How does Groovy simplify this? The key is the @Bindable annotation, which is currently only in Groovy 1.6 beta 2. Fortunately, that version is included in Griffon, though I did go to the trouble to download and rebuild it myself (a post for another time).

Using Groovy 1.6b2, here’s the equivalent Groovy bean:
[sourcecode language=”java”]
import groovy.beans.Bindable

class Message {
@Bindable def text
}
[/sourcecode]
Seems almost unfair, doesn’t it? Add an annotation to the field, and you’re done. It’s hard to get much simpler than that.

Now all you need is a listener. In Java land, the GUI would use something like:
[sourcecode language=”java”]
//…
private Message msg = new Message();
//…
msg.addPropertyChangeListener(new PropertyChangeListener(){
@Override
public void propertyChange(PropertyChangeEvent evt) {
output.setText((String) evt.getNewValue());
}
});
//…
[/sourcecode]
again using an anonymous inner class to respond to the change. By contrast, here is the Groovy version (where in this case the code is sufficiently succinct that I can include the whole thing):
[sourcecode language=”java”]
import groovy.swing.SwingBuilder
import javax.swing.WindowConstants as WC

def model = new Message()

SwingBuilder.build() {
frame(title:’Echo GUI’, size:[300,100],
visible: true, defaultCloseOperation:WC.EXIT_ON_CLOSE) {
gridLayout(cols: 2, rows: 0)
label ‘Input text: ‘
input = textField(columns:10,
actionPerformed: { model.text = input.text })
label ‘Echo: ‘
label(text: bind { model.text })
}
}
[/sourcecode]
Once again, this won’t work unless you’re using Groovy 1.6b2 or above. The bind method has been modified to take a closure as its last argument, and the closure in question refers to the text property of the model, rather than to another widget. Note that now I’ve gone back to implementing actionListener, because I have to get the text value from the view into the model, so it’s not quite as clean as before. That could be changed, but at the moment it seems reasonable to do it that way.

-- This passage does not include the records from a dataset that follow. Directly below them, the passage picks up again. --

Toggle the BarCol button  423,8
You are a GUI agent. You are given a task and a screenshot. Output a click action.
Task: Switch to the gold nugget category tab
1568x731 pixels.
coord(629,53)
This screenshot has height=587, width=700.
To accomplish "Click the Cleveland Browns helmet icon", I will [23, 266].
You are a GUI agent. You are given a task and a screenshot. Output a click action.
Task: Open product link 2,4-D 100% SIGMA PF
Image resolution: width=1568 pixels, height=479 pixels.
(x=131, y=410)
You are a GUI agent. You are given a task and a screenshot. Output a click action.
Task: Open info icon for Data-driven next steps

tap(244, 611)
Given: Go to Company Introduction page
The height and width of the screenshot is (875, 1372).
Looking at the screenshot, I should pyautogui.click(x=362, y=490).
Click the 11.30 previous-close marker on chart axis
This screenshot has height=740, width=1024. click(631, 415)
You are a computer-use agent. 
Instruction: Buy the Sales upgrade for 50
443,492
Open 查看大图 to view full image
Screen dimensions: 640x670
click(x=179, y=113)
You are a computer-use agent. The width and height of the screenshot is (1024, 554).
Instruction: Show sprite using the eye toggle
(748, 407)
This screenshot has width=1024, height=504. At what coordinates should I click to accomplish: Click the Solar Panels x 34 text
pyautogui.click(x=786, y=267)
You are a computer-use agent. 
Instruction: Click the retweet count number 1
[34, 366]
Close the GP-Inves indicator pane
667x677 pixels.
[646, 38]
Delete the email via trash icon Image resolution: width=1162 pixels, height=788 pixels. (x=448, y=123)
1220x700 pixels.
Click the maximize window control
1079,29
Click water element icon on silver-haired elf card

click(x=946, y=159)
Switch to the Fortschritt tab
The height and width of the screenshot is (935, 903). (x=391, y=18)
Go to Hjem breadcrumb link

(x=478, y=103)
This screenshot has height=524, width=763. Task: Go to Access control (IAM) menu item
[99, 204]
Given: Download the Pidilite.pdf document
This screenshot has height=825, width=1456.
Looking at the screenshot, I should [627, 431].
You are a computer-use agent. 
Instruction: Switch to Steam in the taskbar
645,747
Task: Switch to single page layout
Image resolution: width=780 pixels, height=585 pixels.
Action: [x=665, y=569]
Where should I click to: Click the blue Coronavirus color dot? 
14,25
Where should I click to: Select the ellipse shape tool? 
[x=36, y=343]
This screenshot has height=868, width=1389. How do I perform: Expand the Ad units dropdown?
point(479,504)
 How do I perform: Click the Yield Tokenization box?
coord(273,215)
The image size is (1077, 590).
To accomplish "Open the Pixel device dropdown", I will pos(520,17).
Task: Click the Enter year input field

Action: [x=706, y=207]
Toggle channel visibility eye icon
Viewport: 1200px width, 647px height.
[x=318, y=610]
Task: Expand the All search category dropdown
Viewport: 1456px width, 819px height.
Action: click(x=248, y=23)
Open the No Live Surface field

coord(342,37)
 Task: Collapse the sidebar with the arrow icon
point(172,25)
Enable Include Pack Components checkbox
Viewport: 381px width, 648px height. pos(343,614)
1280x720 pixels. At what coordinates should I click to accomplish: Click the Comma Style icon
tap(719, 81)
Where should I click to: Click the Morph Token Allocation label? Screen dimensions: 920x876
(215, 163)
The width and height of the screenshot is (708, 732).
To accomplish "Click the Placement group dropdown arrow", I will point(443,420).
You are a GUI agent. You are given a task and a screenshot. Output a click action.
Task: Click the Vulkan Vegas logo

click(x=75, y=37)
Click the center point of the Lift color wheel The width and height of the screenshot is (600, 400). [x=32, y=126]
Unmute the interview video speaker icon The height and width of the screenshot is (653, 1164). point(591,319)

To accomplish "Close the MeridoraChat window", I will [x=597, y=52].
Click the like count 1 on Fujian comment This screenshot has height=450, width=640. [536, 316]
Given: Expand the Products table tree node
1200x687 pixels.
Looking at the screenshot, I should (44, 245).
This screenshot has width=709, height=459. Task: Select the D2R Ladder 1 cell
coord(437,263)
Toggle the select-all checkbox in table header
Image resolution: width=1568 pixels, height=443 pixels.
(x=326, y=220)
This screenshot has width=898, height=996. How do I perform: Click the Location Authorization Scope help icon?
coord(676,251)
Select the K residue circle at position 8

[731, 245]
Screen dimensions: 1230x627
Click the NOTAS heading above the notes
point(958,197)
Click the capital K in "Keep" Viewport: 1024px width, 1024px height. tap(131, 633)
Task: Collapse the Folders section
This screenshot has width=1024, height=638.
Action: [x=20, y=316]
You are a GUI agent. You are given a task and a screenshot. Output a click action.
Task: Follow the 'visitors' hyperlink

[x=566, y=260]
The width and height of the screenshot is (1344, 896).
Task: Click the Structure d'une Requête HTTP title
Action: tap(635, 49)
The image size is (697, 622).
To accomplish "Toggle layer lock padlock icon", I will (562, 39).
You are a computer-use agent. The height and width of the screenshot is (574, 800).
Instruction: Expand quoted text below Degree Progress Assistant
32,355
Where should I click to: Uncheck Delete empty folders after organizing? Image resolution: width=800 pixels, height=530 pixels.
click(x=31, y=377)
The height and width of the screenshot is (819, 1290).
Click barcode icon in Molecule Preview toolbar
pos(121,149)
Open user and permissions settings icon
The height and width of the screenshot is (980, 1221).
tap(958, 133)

Of course, if we have a model and we have a view, what we need next is a controller. Griffon shows how to do that, but I’ll leave it for another post.

The bottom line is that by using Groovy’s bind method and @Bindable annotation, constructing a GUI based on a realistic MVC architecture is now viable, and even easy.

5 responses to “Making Swing Groovy, Part II: Binding”

  1. Great post as always Ken. Don’t forget about ObservableMap (a quick way to create observable ‘beans’ without class definition) and the new (in groovy 1.6-beta-2) ObservableList.

  2. That was off da’ chains, Ken! (I stumbled here trying to find out who was sending the extra page view to my humble neck of the woods.) I often wondered about all those extra Java interfaces and sjupporting classes in the beans spec. I knew they were cool somehow but never had the time to study them y’know? It almost makes me wanna brak out the docs on other things like java.nio and generics. These are some other things on my todo list that I haven’t gotten to yet for one reason or another.

  3. I really hope that the Netbeans GUI builder will use groovy to build its GroupLayouts — that would be the ultimate GUI building machine! WYSIWYG + readable code 🙂

  4. Binding Framework is great. Binding is one great feature I like in Adobe Flex and JavaFX.